Trzy lata poszukiwań
Ryszard Nowicki prowadzi w Koninie salon samochodowy, ale słabość ma do starszych i oryginalnych modeli. - Buick ma ładną linię. To nie tylko auto, ale dzieło sztuki. Wspaniale wyprofilowanie błotniki i te słynne skrzydła robią wielkie wrażenie - zachwyca się właściciel. - Od dawna marzyłem o takim samochodzie. Szukałem go trzy lata. W zdobyciu auta pomógł inny miłośnik starych aut, który natknął się na limuzynę za oceanem i sprowadził ją do Polski. Po drobnej kosmetyce okazało się gotowe do jazdy.
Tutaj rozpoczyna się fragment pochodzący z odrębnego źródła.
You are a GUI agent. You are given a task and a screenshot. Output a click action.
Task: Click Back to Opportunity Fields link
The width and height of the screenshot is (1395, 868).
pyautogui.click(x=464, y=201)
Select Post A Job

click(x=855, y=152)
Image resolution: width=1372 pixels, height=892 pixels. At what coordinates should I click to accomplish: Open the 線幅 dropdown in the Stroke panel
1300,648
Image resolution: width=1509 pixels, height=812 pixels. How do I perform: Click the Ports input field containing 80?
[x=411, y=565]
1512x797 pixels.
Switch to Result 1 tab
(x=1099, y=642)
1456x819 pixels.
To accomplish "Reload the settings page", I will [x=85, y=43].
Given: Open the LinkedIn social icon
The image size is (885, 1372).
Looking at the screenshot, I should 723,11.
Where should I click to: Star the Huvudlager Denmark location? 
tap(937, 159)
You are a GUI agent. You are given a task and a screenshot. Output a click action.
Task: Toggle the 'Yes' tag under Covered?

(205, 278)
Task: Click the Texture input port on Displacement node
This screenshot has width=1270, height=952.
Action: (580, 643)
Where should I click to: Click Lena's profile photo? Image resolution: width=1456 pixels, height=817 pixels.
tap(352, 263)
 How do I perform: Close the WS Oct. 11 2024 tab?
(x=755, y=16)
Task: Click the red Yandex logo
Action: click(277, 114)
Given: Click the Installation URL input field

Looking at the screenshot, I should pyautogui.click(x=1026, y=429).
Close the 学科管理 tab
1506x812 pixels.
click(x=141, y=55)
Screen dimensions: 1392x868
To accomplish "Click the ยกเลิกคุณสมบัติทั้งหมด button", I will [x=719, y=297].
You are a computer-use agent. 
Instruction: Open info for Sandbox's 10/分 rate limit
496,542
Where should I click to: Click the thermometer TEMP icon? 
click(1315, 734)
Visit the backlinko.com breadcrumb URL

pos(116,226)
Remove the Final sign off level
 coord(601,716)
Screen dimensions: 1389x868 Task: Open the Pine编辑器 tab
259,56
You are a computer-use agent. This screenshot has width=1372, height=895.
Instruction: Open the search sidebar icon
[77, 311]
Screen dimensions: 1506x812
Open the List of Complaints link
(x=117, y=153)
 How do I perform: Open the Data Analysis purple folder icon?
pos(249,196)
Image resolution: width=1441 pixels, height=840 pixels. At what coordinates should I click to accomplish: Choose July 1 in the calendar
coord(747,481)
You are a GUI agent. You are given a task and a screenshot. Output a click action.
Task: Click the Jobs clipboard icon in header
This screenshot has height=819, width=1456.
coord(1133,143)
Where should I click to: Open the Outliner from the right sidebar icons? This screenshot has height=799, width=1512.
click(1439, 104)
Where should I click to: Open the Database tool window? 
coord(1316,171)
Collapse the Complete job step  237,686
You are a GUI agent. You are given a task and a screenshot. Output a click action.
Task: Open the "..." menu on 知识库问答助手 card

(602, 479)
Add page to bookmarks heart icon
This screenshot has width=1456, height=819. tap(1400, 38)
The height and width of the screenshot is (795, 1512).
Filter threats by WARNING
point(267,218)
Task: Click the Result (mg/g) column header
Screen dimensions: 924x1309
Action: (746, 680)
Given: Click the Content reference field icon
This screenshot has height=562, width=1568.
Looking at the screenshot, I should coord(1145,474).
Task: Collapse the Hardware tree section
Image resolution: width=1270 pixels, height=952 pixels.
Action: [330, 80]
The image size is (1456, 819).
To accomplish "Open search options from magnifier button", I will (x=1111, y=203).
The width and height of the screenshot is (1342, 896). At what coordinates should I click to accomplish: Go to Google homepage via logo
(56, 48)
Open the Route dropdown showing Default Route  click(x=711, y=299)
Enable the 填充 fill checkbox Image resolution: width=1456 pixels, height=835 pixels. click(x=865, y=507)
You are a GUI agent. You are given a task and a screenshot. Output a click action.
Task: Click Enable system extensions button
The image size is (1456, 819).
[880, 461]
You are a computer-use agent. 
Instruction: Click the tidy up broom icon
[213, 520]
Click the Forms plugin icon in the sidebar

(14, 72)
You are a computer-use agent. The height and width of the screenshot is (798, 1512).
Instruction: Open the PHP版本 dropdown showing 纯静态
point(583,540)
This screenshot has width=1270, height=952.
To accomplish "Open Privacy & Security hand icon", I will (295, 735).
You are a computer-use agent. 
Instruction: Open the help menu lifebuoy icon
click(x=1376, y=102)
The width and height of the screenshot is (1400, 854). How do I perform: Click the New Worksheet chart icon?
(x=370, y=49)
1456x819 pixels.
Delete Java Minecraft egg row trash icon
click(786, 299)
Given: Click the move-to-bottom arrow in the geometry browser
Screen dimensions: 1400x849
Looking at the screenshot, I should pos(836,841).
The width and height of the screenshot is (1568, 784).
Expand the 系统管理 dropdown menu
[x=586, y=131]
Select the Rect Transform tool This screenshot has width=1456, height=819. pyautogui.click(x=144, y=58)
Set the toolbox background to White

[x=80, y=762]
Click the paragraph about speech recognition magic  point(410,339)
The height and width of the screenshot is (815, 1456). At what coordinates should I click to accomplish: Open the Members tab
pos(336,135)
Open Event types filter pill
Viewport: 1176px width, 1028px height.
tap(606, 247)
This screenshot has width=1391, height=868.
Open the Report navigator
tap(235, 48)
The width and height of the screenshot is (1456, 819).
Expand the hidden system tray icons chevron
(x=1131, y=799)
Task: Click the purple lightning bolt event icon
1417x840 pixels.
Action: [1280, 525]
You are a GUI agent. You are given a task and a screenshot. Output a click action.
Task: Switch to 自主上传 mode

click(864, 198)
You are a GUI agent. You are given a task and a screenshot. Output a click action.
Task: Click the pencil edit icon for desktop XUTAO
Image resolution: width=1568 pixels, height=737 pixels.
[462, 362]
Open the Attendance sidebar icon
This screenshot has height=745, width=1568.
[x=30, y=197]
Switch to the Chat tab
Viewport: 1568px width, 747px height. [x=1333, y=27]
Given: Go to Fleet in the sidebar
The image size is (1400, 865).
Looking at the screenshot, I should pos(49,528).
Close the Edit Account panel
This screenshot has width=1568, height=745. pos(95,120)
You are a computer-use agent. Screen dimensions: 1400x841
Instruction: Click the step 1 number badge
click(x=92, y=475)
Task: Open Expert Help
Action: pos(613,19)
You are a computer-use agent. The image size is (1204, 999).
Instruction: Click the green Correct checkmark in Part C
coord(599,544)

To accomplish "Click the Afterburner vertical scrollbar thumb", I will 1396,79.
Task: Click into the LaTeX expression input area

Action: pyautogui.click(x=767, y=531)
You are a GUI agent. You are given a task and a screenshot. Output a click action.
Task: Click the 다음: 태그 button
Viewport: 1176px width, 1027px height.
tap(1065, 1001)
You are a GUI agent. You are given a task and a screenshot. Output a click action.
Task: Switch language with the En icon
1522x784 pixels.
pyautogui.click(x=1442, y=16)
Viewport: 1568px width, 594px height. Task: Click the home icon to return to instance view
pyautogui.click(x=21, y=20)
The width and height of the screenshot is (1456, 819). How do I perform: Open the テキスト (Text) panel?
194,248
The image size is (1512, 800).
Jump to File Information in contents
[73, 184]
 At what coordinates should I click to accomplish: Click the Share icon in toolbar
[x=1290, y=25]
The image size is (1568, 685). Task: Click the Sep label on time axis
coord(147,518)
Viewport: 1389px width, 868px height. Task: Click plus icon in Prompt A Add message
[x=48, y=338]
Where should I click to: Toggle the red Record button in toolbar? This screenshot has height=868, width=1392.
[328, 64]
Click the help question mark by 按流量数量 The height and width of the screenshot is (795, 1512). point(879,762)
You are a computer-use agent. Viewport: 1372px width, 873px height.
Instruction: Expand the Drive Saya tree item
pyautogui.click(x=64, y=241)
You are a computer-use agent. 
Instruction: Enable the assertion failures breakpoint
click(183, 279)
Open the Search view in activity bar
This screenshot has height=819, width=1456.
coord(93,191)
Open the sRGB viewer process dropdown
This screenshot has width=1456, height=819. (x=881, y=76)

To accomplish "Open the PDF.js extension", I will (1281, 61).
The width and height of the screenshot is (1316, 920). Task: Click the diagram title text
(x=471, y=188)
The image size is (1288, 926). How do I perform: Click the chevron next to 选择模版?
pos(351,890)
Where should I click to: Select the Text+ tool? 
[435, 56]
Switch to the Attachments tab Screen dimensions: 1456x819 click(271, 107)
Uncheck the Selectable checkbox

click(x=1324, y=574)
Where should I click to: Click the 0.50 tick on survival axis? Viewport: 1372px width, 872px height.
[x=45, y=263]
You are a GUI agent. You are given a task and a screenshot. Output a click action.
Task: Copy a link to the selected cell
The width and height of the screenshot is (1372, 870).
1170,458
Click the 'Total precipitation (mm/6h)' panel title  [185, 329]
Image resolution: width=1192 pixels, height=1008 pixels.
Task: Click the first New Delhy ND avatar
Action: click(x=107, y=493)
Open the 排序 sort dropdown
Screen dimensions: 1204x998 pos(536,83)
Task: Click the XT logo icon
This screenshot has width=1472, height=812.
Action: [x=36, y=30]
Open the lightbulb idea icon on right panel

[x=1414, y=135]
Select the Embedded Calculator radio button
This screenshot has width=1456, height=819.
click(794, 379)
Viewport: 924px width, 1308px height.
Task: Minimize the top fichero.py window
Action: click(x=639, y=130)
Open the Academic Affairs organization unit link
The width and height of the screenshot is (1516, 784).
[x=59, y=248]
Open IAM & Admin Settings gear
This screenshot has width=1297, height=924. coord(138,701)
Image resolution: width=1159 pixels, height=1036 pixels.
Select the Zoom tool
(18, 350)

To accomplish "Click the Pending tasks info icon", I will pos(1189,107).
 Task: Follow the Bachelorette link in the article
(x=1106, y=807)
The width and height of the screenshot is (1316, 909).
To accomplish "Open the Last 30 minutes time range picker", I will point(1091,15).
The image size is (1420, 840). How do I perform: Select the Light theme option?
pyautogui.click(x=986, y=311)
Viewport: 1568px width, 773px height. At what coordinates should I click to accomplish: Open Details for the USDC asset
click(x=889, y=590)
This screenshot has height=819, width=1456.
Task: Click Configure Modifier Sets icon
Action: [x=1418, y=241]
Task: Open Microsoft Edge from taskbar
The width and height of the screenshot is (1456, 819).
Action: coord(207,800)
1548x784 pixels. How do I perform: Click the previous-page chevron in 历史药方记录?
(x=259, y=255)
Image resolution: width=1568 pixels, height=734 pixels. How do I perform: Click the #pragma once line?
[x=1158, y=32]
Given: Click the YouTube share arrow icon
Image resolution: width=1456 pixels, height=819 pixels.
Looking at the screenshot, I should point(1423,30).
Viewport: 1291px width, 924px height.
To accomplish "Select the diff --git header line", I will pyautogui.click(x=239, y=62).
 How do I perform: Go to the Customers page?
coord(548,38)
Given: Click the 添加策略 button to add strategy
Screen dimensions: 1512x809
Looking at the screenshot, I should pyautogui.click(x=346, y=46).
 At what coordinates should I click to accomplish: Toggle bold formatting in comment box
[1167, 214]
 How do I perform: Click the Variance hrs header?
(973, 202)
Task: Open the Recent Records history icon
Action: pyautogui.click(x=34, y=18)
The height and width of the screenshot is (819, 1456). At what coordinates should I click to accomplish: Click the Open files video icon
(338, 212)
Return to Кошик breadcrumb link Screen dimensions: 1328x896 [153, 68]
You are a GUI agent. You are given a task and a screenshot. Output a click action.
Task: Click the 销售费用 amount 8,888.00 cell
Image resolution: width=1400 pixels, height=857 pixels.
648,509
Auto ma wspomaganie kierownicy, automatyczną skrzynię biegów, klimatyzację, która funkcjonuje jak za czasów Preysleya. Ma także dwie wygodne, obite białą skórą, elektrycznie sterowane kanapy, na których zmieści się sześć osób - trzy z przodu i reszta z tyłu. Wszystkie szyby opuszczane są elektrycznie, nie ma między nimi środkowego słupka, co stwarza wrażenie nieograniczonej przestrzeni.
Jak piękny ptak
- Elvis miał na pewno kierowcę, ale sam również jeździł. Jego limuzynę prowadzi się znakomicie. Wcale się nie dziwię, że Amerykanie kochają swoje samochody - mówi R. Nowicki. Buick ma niesamowite przyspieszenie, ale przy tym znaczne spalanie. W zbiorniku mieści się 120 litrów paliwa. Wystarczy na 300-350 kilometrów. Każda jazda po Koninie wzbudza duże zainteresowanie. Nikt nie mija go obojętnie. Oglądają się za nim przechodnie, z zazdrością spoglądają inni kierowcy. Sześciometrową limuzynę trudno jednak zaparkować w centrum miasta. - Który to rocznik - pyta zaciekawiony mężczyzna, zatrzymujący się obok różowego ,,skrzydlaka” na konińskim parkingu. - Ja kiedyś miałem Fiata z 1937 - dodaje z dumą. - Ale ten jest piękny, jak ptak.
Pamiątki po królu
W Memphis, mieście Elvisa Presleya, można zwiedzić jego posiadłość - Graceland. Jest tam The Elvis Presley Automobile Museum a w nim warte setki tysięcy dolarów m.in.: Pink Cadillac z 1955 r., Purple Cadillac Convertible i Continental Mark II z 1956 r., Ferrari z 1975 r. Jest też kolekcja motocykli Harley Davidson. 27 lat po śmierci - Elvis Presley przynosi roczne zyski w wysokości 40 milionów dolarów. Posiadłość, którą kupił w 1957 r. za równowartość 103 tys. funtów, corocznie przyciąga około pół miliona gości.